Our standards should be anchored in transparency, impartiality, and patient-centered metrics to elevate pain care. While volume can be used as one parameter to define a COE, other metrics such as outcomes, infection rates, and complication rates should be considered when designating a COE. Independent bodies should award them with clearly defined criteria, publicly accessible data, and rigorous, peer-reviewed oversight.

The path to true excellence is not paved by branding, marketing, or procedural counts. It is measured by meaningful outcomes, ethical integrity, and our unwavering commitment to patients, not prestige. This effort demands action from multiple stakeholders. Professional societies must reassert leadership in defining and recognizing quality care. Clinicians should critically evaluate industry designations and prioritize evidence-based practice over promotional affiliations. Patients deserve transparent information regarding the meaning of these designations and what they do not mean. Policymakers and regulators should scrutinize the relationship between industry-sponsored recognitions and coverage decisions that may impact access to care.

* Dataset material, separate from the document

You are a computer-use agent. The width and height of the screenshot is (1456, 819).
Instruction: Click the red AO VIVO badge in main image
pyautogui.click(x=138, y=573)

As pain specialists, we should focus on collectively reclaiming the narrative regarding excellence in our field. We should celebrate and promote practices demonstrating commitment to comprehensive assessment, appropriate intervention selection, equitable access, and meaningful long-term outcomes, not merely procedural volumes or device utilization. Our patients, struggling with complex and debilitating conditions, deserve nothing less than excellence defined by their needs rather than market forces. The time has come to build a more transparent, equitable, and genuinely patient-centered pain care system, one in which a “Center of Excellence” designation truly reflects these values and serves as a beacon of best practices in Pain Medicine.

Disclosure

Dr Scott Pritzlaff reports personal fees from SPR Therapeutics, BIoventus, Medtronic; royalties from Wolters Kluwer; educational grants from Medtronic, Abbott, Nevro, and Biotronik, outside the submitted work. Mrs Victoria Flower reports personal fees from SPR Therapeutics and Medtronic, outside the submitted work. Dr Vafi Salmasi reports grants from NINDS and Saluda; consulting fees from SPRTheraprutics, Vertos Medical, Stryker; speaker bureau for Vertex Pharmaceuticals; outside the submitted work. Dr Samir Sheth reports personal fees from Vertos, SPR, Boston Scientific, Medtronic, and SI Bone, outside the submitted work. Dr Michael Schatman is a senior medical advisor for Apurano Pharma, outside the submitted work. The authors report no other conflicts of interest in this work.